1655965439529.png
[Hide] (107.1KB, 1309x430) So it turns out GTP is just a progression of a thought experiment stated by Claude Shannon in the 1950.
Truly there is nothing new under the sun.
3. THE SERIES OF APPROXIMATIONS TO ENGLISH
To give a visual idea of how this series of processes approaches a language, typical sequences in the approximations to English have been constructed and are given below. In all cases we have assumed a 27-symbol
“alphabet,” the 26 letters and a space.
1. Zero-order approximation (symbols independent and equiprobable).
XFOML RXKHRJFFJUJ ZLPWCFWKCYJ FFJEYVKCQSGHYD QPAAMKBZAACIBZLHJQD.
2. First-order approximation (symbols independent but with frequencies of English text).
OCRO HLI RGWR NMIELWIS EU LL NBNESEBYA THEEI ALHENHTTPA OOBTTVA
NAH BRL.
3. Second-order approximation (digram structure as in English).
ON IE ANTSOUTINYS ARE T INCTORE ST BE S DEAMY ACHIN D ILONASIVE TUCOOWE AT TEASONARE FUSO TIZIN ANDY TOBE SEACE CTISBE.
4. Third-order approximation (trigram structure as in English).
IN NO IST LAT WHEY CRATICT FROURE BIRS GROCID PONDENOME OF DEMONSTURES OF THE REPTAGIN IS REGOACTIONA OF CRE.

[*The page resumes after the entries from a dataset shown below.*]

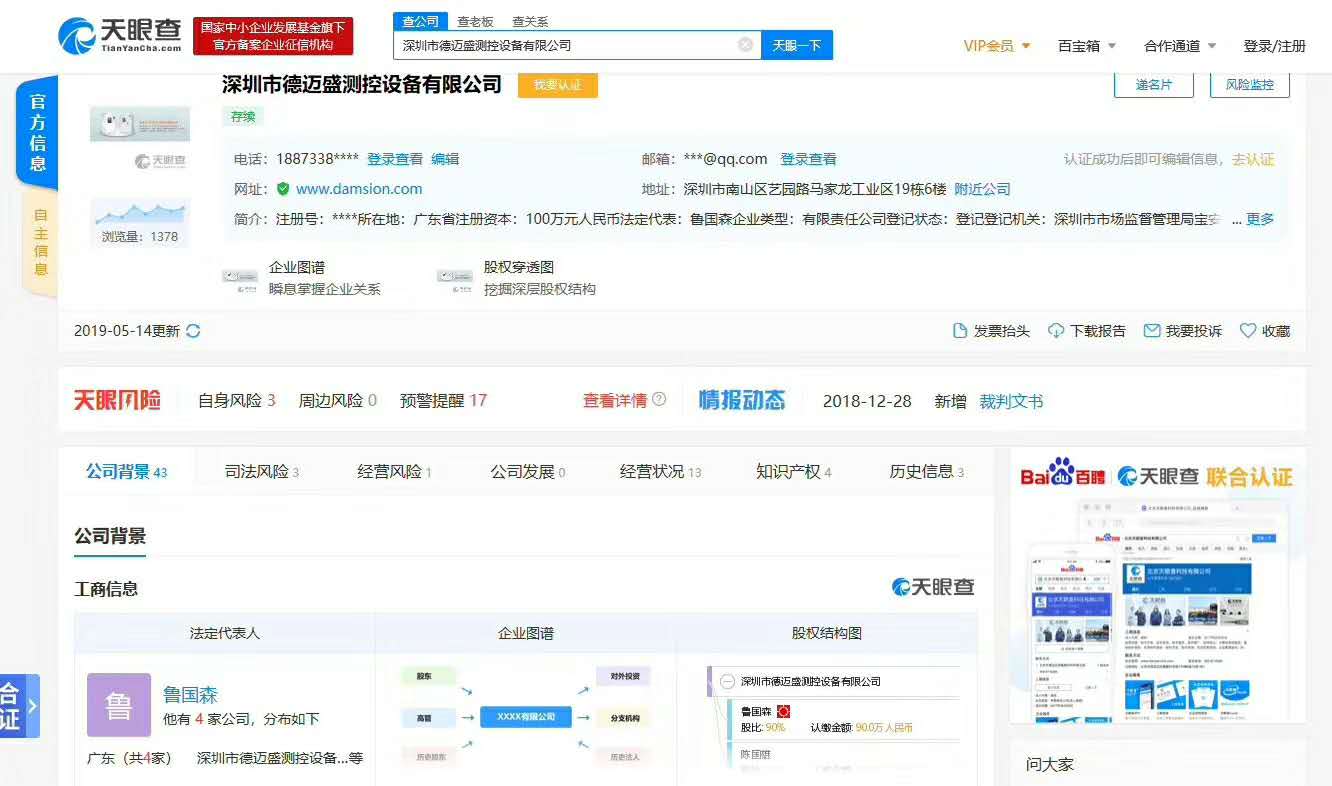
Task: Click the company name search input field
Action: (565, 45)
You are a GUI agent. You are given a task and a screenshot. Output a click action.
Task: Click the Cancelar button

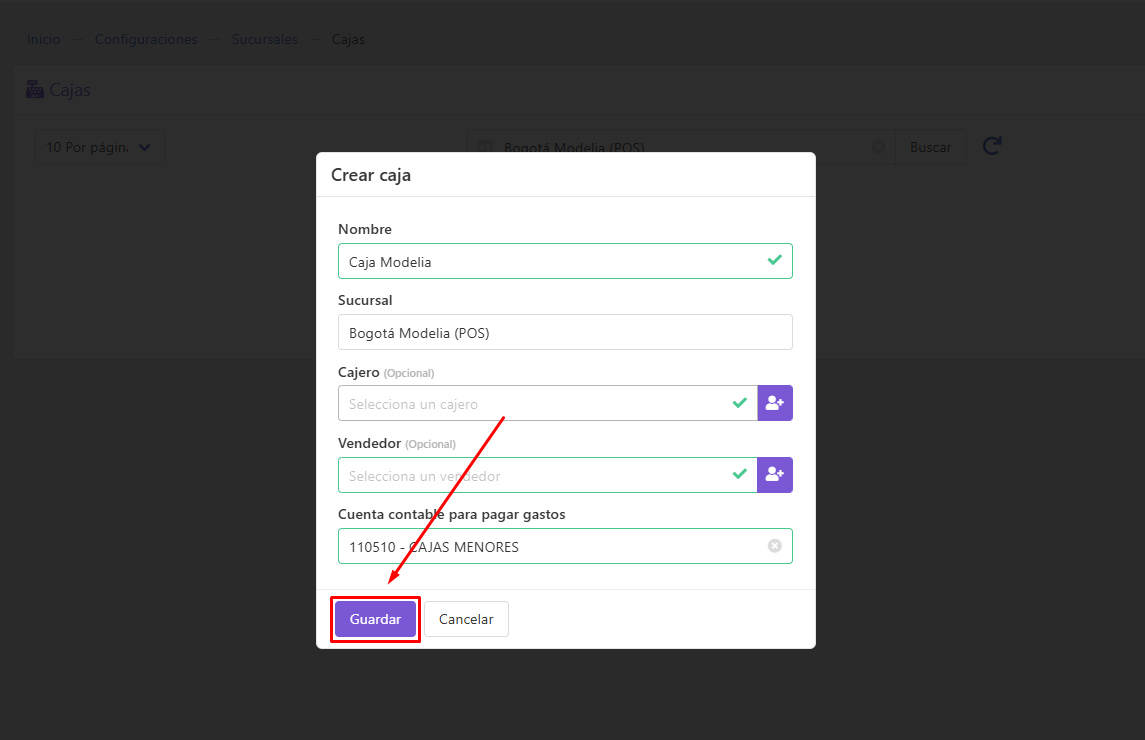[466, 619]
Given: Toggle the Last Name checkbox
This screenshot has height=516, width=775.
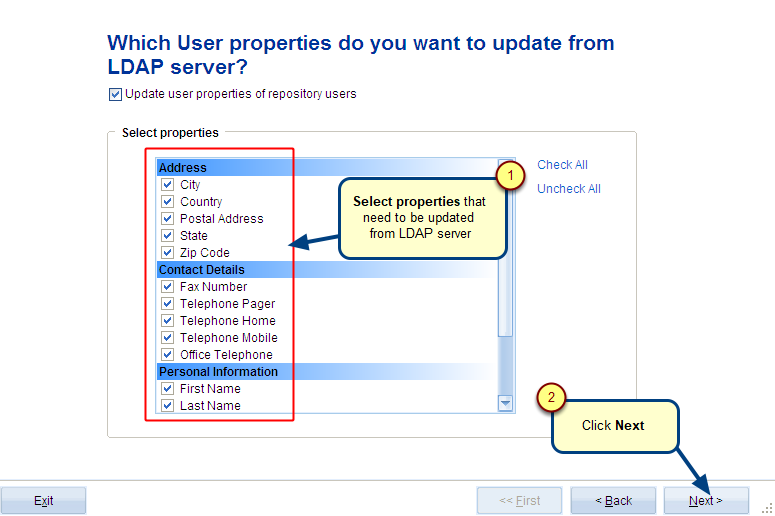Looking at the screenshot, I should [168, 406].
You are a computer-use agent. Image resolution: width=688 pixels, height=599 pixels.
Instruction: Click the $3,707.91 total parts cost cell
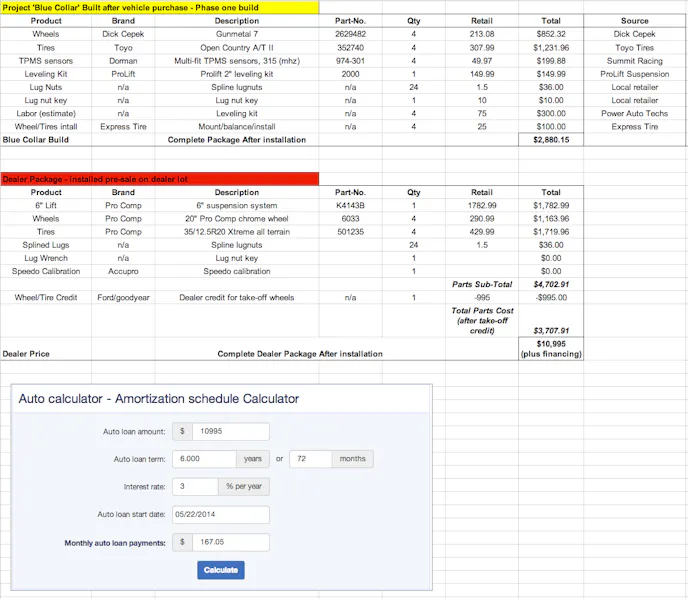tap(551, 331)
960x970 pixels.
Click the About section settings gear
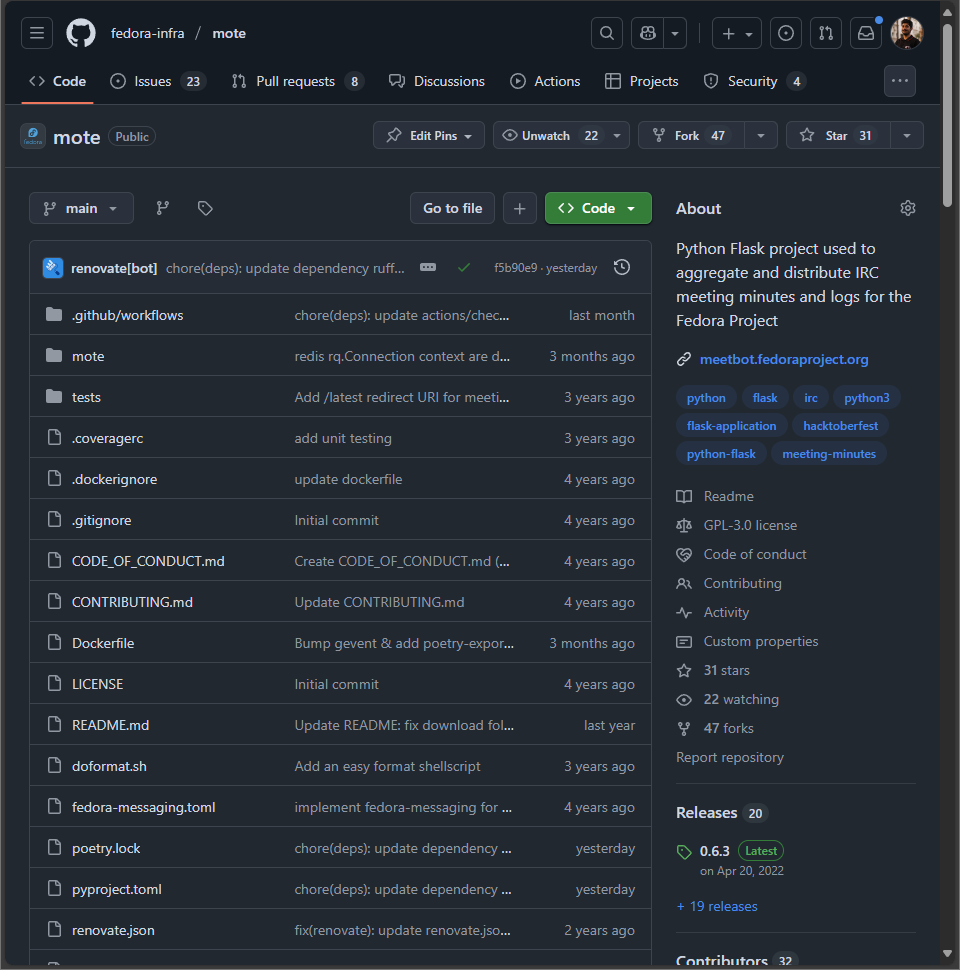[907, 208]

5. First-order word approximation. Rather than continue with tetragram, n-gram structure it is easier
and better to jump at this point to word units. Here words are chosen independently but with their
appropriate frequencies.
REPRESENTING AND SPEEDILY IS AN GOOD APT OR COME CAN DIFFERENT NATURAL HERE HE THE A IN CAME THE TO OF TO EXPERT GRAY COME TO FURNISHES
THE LINE MESSAGE HAD BE THESE.
6. Second-order word approximation. The word transition probabilities are correct but no further structure is included.
THE HEAD AND IN FRONTAL ATTACK ON AN ENGLISH WRITER THAT THE CHARACTER OF THIS POINT IS THEREFORE ANOTHER METHOD FOR THE LETTERS THAT
THE TIME OF WHO EVER TOLD THE PROBLEM FOR AN UNEXPECTED.

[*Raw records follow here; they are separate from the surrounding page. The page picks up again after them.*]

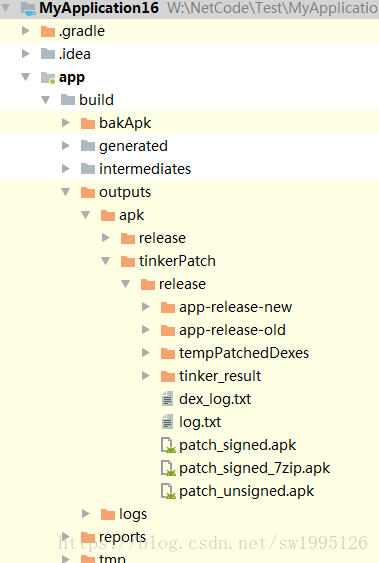This screenshot has height=563, width=379.
Task: Click the orange bakApk folder icon
Action: click(88, 123)
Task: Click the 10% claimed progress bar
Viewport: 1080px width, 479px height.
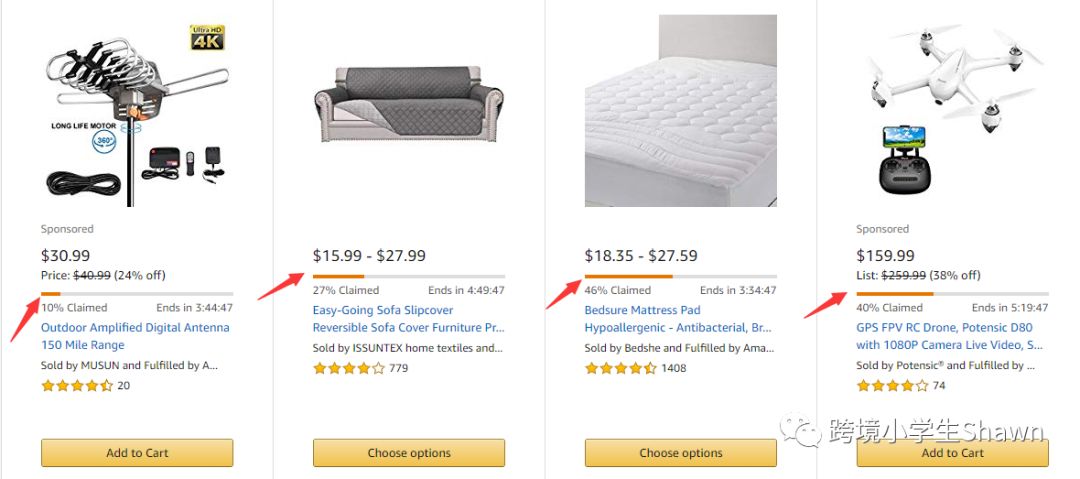Action: click(x=136, y=294)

The resemblance to ordinary English text increases quite noticeably at each of the above steps. Note that
these samples have reasonably good structure out to about twice the range that is taken into account in their
construction. Thus in (3) the statistical process insures reasonable text for two-letter sequences, but four-
letter sequences from the sample can usually be fitted into good sentences. In (6) sequences of four or more
words can easily be placed in sentences without unusual or strained constructions. The particular sequence
of ten words “attack on an English writer that the character of this” is not at all unreasonable. It appears then
that a sufficiently complex stochastic process will give a satisfactory representation of a discrete source.
The first two samples were constructed by the use of a book of random numbers in conjunction with
(for example 2) a table of letter frequencies. This method might have been continued for (3), (4) and (5),
since digram, trigram and word frequency tables are available, but a simpler equivalent method was used.

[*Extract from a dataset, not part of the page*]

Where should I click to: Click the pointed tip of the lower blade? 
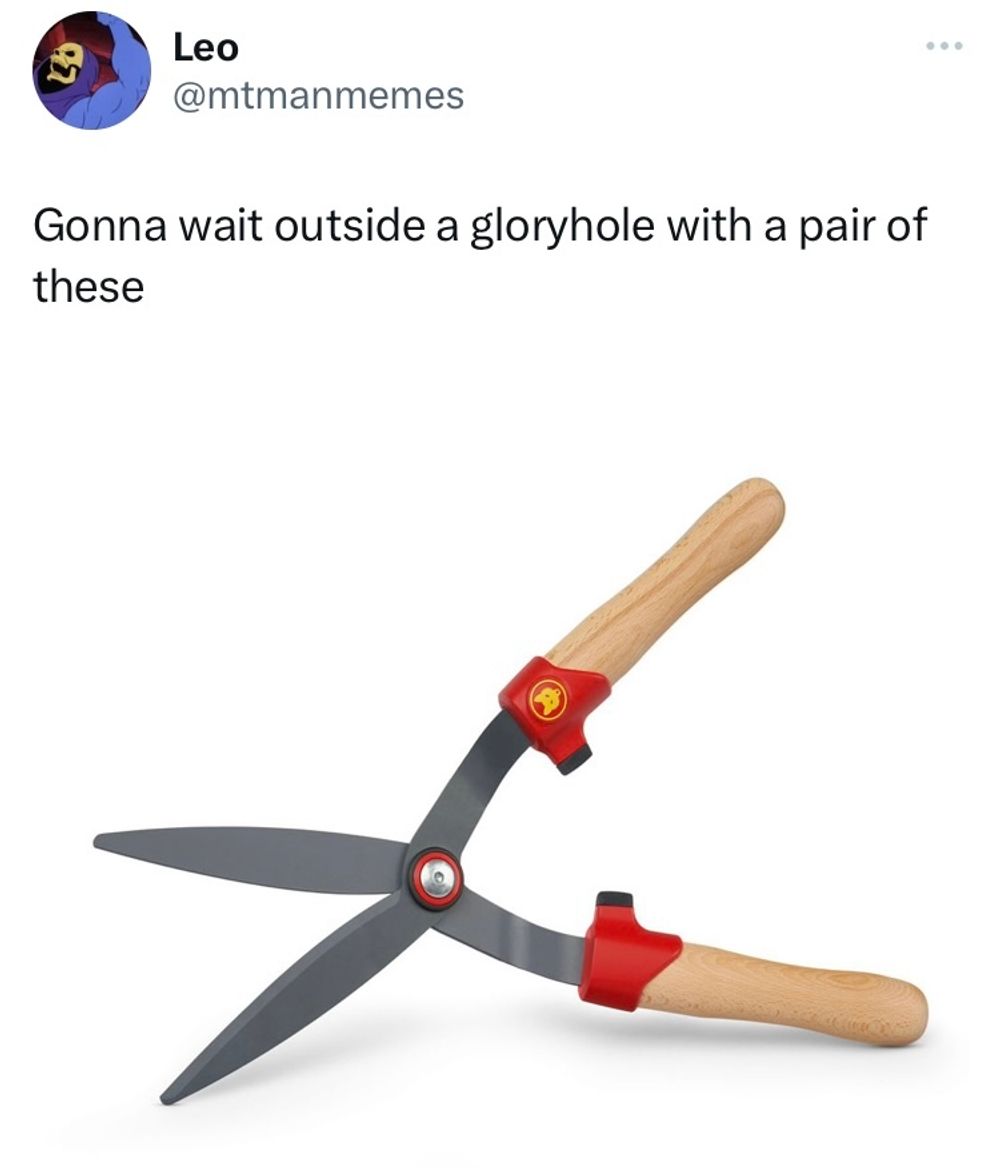pyautogui.click(x=170, y=1096)
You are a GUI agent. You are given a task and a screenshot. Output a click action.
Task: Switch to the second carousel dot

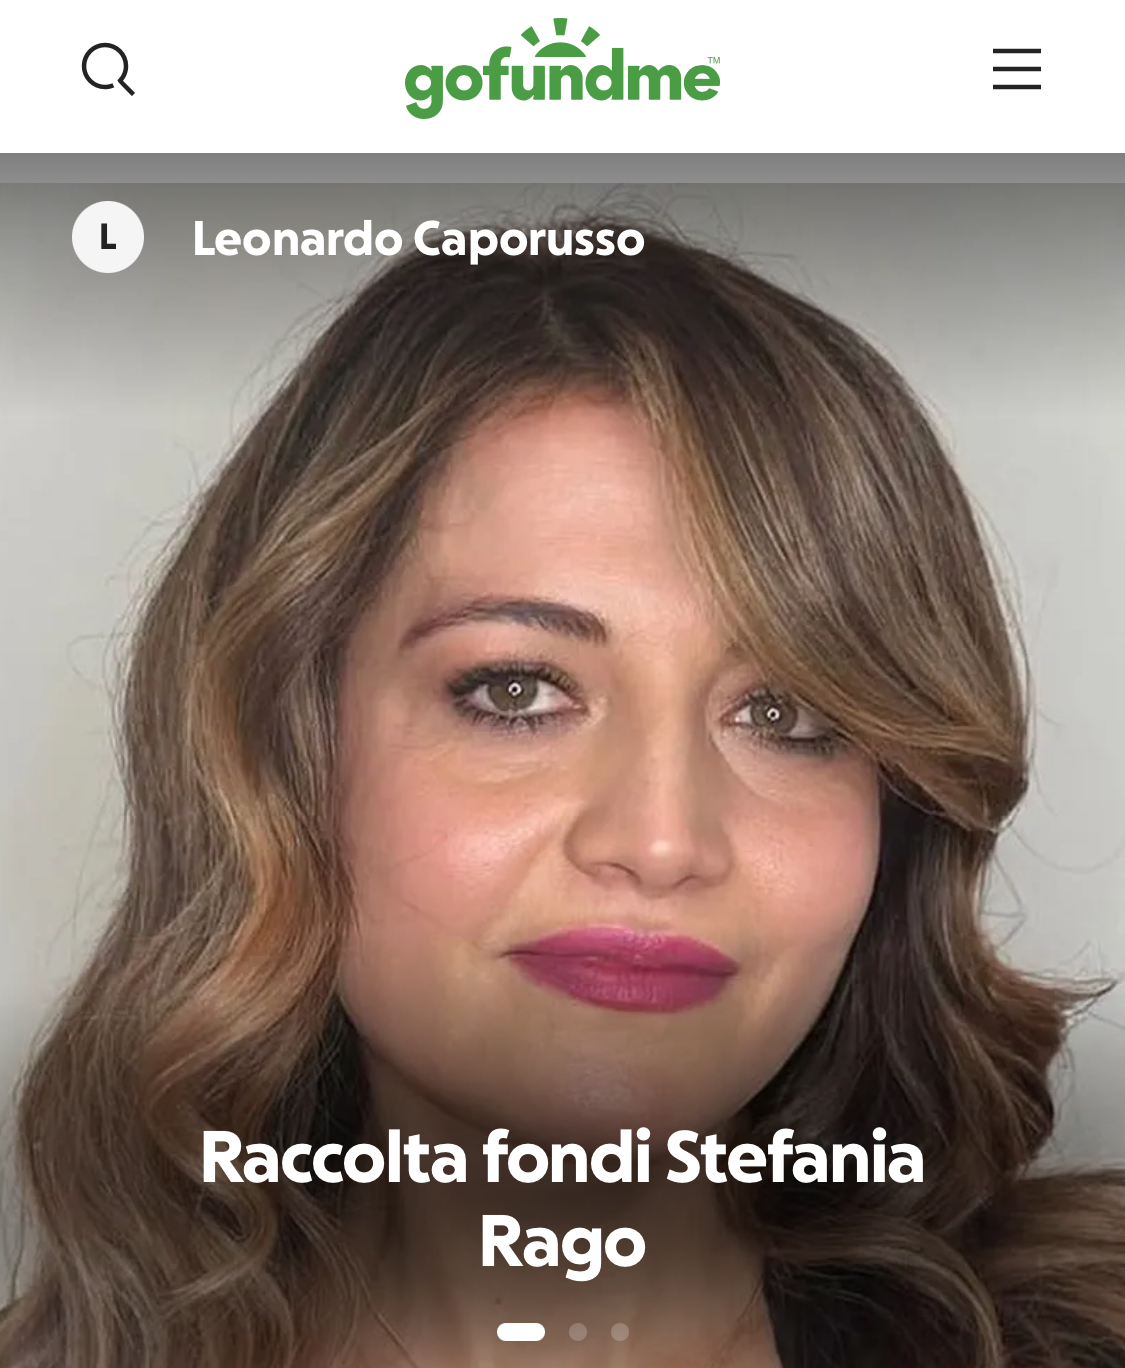pyautogui.click(x=578, y=1332)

To construct (3) for example, one opens a book at random and selects a letter at random on the page. This
letter is recorded. The book is then opened to another page and one reads until this letter is encountered.
The succeeding letter is then recorded. Turning to another page this second letter is searched for and the
succeeding letter recorded, etc. A similar process was used for (4), (5) and (6). It would be interesting if
further approximations could be constructed, but the labor involved becomes enormous at the next stage.